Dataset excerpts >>
★ ★ ★

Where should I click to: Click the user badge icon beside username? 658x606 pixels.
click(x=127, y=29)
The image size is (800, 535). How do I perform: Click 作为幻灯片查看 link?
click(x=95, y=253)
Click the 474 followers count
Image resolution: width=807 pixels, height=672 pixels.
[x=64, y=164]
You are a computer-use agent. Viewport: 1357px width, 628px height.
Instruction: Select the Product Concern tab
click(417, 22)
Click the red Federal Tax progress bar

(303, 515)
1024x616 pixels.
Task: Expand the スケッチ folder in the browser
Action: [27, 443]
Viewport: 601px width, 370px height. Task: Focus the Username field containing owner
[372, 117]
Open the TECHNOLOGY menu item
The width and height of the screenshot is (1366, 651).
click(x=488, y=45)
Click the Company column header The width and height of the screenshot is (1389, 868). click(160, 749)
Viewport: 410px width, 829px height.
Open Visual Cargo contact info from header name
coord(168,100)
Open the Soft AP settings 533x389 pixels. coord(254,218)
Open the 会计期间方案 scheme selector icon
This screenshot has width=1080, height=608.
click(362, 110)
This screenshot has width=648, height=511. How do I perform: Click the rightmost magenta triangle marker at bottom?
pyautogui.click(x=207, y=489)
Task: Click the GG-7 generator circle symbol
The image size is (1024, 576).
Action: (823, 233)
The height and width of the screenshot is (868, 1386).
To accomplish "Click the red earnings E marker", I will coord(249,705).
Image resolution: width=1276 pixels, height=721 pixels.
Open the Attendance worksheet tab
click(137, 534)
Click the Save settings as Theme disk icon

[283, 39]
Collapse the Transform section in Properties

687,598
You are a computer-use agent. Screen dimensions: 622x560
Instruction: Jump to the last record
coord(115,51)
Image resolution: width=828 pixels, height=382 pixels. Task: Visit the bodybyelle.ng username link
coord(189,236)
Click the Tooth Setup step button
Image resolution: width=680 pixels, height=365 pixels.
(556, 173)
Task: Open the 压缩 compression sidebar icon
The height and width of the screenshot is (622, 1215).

★ ★ ★

Exercise requirements >>
Each line of the entries where the string "computer" occurs should be shown.

Solution to the problem >>
You are a computer-use agent. Viewport: 1357px width, 628px height.
You are a computer-use agent. Screen dimensions: 622x560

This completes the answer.